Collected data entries
◇ ◇ ◇ ◇ ◇ ◇ ◇

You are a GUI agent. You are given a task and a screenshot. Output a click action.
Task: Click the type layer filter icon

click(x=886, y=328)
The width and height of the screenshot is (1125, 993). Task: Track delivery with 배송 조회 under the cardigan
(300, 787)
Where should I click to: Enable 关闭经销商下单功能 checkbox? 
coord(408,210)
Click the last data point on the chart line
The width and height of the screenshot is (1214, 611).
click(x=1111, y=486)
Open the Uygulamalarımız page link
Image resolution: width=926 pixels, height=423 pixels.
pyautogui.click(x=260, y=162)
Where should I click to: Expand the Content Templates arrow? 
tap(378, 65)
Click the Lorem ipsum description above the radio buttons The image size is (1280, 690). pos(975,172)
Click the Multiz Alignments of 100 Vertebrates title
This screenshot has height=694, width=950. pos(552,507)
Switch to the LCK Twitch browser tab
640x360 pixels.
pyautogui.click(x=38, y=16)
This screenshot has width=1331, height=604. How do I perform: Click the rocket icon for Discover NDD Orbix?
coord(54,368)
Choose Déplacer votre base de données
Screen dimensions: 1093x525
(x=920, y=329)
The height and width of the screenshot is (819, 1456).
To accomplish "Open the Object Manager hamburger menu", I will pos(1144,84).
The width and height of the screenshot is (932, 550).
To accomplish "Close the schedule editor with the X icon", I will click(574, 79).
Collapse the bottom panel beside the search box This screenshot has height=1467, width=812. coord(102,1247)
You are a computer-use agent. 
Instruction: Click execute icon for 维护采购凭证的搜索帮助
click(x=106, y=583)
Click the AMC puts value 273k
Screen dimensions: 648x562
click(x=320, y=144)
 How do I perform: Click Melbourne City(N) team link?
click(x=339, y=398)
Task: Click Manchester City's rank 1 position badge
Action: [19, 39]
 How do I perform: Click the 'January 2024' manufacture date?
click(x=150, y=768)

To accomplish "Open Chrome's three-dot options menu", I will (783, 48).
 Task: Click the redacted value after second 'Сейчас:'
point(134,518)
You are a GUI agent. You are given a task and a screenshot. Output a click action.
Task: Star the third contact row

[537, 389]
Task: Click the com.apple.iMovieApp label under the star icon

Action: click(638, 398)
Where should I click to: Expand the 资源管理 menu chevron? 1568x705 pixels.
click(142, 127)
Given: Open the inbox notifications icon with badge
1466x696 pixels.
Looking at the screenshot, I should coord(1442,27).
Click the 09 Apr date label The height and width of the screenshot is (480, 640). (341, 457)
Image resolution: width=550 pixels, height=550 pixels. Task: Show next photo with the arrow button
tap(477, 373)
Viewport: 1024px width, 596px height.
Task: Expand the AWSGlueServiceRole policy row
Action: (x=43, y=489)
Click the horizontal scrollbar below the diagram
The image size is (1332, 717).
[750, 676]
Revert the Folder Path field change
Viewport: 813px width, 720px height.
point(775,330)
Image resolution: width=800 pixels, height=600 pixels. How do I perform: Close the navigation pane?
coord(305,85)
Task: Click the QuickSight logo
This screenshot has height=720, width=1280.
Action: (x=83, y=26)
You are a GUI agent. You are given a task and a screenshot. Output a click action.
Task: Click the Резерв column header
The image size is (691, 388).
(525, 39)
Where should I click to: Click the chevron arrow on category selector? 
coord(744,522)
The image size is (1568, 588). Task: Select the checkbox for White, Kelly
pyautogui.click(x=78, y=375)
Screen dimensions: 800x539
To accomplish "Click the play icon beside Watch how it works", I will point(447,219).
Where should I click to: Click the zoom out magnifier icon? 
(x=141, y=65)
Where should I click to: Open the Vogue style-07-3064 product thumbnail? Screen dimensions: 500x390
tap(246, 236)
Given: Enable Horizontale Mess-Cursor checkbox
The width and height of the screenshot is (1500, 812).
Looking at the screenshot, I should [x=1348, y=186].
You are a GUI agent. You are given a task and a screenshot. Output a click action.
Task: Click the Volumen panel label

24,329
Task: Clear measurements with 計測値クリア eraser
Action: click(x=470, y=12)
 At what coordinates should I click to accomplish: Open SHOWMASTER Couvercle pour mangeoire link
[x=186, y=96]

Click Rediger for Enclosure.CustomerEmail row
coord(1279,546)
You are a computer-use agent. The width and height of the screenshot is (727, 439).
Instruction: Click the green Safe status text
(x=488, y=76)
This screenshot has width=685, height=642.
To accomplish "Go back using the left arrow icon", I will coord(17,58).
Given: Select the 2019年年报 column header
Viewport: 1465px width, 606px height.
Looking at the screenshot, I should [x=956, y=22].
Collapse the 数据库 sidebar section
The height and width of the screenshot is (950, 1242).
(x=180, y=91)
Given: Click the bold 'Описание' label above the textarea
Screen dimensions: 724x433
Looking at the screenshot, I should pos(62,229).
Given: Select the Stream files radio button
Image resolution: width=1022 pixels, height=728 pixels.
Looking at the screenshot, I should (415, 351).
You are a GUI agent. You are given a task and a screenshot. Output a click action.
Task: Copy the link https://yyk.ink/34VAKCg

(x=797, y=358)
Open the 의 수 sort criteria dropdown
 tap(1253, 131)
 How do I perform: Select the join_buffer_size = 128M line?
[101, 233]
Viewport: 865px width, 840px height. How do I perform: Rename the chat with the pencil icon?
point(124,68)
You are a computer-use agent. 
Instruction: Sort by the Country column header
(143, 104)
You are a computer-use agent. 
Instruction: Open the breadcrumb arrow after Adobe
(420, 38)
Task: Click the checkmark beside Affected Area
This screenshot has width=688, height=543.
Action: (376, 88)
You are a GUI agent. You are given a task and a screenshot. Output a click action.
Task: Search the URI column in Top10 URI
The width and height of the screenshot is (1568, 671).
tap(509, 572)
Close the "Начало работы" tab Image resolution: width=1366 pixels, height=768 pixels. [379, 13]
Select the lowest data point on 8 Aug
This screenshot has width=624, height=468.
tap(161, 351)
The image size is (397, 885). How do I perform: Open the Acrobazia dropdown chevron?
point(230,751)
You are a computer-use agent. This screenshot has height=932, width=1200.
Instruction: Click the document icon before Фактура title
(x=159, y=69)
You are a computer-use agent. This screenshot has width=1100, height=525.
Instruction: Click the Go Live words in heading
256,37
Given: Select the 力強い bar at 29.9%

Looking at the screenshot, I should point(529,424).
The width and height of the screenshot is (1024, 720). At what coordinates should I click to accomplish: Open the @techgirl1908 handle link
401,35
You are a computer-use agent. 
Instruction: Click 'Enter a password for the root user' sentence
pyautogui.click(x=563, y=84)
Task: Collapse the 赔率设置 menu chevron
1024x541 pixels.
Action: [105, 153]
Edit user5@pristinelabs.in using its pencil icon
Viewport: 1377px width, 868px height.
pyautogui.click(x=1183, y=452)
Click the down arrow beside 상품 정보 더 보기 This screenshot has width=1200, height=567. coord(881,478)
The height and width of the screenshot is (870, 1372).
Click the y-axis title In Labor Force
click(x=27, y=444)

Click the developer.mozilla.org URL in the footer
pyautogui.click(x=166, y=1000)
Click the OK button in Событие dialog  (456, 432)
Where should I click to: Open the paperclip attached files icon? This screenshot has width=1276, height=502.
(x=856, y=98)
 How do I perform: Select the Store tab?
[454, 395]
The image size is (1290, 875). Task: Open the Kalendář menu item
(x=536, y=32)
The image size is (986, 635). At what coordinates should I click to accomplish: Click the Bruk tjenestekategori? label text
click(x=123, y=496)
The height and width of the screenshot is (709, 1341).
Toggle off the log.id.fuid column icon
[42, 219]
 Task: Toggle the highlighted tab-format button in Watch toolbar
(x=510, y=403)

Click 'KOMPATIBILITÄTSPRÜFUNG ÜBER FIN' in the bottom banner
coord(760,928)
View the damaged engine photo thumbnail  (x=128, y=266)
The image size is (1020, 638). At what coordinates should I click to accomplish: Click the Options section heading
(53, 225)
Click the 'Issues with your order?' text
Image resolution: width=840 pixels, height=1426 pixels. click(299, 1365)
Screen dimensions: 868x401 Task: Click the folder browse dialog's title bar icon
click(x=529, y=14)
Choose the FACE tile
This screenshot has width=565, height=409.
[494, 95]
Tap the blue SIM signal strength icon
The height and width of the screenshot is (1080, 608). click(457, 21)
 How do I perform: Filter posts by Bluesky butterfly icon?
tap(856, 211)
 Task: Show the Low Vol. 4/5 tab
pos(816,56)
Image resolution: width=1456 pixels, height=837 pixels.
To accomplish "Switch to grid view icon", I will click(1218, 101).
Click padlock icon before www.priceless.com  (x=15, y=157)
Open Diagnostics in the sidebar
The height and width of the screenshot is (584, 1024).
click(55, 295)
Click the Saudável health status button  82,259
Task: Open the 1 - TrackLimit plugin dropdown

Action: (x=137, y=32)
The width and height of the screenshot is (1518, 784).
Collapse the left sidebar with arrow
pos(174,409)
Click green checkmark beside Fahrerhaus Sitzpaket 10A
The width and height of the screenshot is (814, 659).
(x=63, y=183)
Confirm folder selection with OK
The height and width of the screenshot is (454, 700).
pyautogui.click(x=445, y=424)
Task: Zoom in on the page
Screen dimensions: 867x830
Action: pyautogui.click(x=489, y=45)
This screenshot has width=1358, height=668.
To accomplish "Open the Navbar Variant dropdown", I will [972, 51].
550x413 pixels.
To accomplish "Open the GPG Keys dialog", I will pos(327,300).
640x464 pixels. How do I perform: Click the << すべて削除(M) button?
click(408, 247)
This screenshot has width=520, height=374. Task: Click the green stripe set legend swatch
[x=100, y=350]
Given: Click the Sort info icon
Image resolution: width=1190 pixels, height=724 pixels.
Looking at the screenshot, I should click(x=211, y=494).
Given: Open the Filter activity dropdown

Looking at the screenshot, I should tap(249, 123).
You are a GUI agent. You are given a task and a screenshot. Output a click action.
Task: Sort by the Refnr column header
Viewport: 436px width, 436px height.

◇ ◇ ◇ ◇ ◇ ◇ ◇

With the first line of the records as the start and the line holding "Switch to the LCK Twitch browser tab" as the end, please copy exactly those lines and no others.

You are a GUI agent. You are given a task and a screenshot. Output a click action.
Task: Click the type layer filter icon

click(x=886, y=328)
The width and height of the screenshot is (1125, 993). Task: Track delivery with 배송 조회 under the cardigan
(300, 787)
Where should I click to: Enable 关闭经销商下单功能 checkbox? 
coord(408,210)
Click the last data point on the chart line
The width and height of the screenshot is (1214, 611).
click(x=1111, y=486)
Open the Uygulamalarımız page link
Image resolution: width=926 pixels, height=423 pixels.
pyautogui.click(x=260, y=162)
Where should I click to: Expand the Content Templates arrow? 
tap(378, 65)
Click the Lorem ipsum description above the radio buttons The image size is (1280, 690). pos(975,172)
Click the Multiz Alignments of 100 Vertebrates title
This screenshot has height=694, width=950. pos(552,507)
Switch to the LCK Twitch browser tab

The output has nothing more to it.